Exponential Dichotomy for Noninvertible Linear Difference Equations

TL;DR

This paper investigates exponential dichotomies for noninvertible linear difference equations, characterizing projection uniqueness, extension conditions, and stability under perturbations, extending existing theories to noninvertible cases.

Contribution

It provides a complete characterization of projections in exponential dichotomies for noninvertible difference equations and extends stability results to multiplicative perturbations.

Findings

Projection uniqueness depends on the domain (Z, Z+, Z-)

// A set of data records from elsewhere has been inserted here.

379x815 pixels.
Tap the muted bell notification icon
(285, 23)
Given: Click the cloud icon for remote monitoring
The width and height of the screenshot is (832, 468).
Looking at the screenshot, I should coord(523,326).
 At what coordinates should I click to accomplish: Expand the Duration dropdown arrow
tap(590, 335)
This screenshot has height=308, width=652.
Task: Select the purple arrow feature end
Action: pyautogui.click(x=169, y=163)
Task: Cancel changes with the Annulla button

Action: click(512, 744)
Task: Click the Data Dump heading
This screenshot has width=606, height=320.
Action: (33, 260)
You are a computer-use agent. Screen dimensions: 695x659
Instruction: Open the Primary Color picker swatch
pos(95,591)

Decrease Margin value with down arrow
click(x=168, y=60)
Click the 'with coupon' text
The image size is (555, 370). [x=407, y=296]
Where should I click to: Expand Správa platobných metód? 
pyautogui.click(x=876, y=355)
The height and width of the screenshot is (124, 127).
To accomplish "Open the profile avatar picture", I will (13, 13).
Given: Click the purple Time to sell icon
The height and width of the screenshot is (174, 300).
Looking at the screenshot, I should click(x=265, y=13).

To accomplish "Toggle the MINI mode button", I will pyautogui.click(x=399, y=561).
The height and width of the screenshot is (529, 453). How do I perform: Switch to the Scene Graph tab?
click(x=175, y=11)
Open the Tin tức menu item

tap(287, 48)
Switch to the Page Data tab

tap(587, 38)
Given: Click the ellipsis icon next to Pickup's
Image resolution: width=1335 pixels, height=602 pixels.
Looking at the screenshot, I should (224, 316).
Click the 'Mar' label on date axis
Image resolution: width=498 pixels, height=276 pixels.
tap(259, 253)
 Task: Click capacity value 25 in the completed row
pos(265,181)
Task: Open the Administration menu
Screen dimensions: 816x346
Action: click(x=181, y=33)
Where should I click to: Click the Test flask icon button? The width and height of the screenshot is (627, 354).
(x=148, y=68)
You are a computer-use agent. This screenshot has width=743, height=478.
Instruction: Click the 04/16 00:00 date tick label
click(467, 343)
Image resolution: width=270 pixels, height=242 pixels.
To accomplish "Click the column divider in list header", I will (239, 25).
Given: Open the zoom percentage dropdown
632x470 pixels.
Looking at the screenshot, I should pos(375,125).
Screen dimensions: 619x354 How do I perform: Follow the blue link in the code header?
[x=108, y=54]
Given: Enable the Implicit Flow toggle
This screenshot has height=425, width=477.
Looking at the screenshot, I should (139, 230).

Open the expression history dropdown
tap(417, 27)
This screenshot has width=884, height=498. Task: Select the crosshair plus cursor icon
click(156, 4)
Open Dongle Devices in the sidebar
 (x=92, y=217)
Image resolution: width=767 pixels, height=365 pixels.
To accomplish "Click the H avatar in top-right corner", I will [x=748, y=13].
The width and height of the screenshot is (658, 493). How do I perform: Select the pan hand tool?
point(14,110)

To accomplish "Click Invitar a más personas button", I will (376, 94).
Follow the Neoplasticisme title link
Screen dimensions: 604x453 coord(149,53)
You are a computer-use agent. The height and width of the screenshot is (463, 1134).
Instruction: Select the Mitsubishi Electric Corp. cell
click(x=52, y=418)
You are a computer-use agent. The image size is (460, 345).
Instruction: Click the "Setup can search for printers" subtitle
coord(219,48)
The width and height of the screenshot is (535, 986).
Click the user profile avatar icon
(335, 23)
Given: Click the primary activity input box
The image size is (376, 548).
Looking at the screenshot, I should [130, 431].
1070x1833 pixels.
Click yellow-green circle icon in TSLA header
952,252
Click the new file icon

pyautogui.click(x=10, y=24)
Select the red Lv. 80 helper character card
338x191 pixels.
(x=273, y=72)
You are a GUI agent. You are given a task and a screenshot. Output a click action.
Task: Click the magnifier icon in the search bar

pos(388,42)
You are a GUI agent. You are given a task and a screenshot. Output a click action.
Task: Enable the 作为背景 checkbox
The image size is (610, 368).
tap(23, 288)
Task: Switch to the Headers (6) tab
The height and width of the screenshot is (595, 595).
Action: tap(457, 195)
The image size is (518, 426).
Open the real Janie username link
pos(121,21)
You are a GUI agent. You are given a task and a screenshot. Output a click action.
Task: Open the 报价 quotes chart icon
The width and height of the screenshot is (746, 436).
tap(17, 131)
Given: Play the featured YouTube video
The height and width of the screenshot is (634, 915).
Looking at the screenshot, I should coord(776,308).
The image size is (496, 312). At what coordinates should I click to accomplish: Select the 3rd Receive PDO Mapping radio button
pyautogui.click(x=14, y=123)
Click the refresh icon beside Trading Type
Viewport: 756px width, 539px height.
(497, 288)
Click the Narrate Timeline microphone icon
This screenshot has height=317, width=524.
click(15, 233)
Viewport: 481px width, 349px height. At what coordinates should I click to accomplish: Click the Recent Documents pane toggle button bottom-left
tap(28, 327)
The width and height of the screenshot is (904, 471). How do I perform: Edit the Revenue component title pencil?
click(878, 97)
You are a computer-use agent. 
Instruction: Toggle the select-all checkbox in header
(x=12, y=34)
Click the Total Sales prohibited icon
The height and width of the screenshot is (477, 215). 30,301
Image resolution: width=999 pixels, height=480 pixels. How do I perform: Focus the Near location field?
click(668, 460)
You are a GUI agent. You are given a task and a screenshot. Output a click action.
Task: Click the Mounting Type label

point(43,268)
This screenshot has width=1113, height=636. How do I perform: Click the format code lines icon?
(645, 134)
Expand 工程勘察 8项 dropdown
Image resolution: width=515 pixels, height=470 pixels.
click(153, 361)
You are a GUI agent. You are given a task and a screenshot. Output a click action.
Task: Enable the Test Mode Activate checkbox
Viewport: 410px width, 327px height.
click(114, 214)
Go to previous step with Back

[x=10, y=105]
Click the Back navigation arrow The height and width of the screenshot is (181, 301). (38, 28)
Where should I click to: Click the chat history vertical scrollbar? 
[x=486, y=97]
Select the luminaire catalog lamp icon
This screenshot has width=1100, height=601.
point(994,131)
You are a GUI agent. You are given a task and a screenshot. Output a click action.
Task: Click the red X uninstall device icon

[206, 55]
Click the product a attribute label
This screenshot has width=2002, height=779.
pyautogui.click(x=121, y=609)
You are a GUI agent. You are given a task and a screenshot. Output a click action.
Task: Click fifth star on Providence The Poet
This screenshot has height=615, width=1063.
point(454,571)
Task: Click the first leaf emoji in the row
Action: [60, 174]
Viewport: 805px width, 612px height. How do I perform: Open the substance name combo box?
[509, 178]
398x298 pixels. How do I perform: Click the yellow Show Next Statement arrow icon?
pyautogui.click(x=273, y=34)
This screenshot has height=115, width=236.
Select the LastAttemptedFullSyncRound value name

Conditions for extending dichotomies without changing projections

Roughness theorem applies to multiplicative perturbations

Abstract

In this article we study exponential dichotomies for noninvertible linear difference equations in finite dimensions. After giving the definition, we study the extent to which the projection $P(k)$ in a dichotomy is unique. For equations on $\mathbb{Z}$ it is unique but for equations on $\mathbb{Z}_+$ only its range is unique and for $\mathbb{Z}_-$ only its nullspace. Here we strengthen Kalkbrenner's results and give a complete characterization of all possible projections. Next we study the possibility of extending the dichotomy to a larger interval. We reproduce the results of P\" otzsche but also show exactly when the original projection remains unchanged. Next we prove that the roughness theorem, well known for additive perturbations, holds for multiplicative perturbations also. The proof uses ideas of Zhou, Lu and Zhang. Finally, following Ducrot, Magal and Seydi, we mention that the results by Palmer on finite time conditions on dichotomy for the invertible case can be extended to the noninvertible case.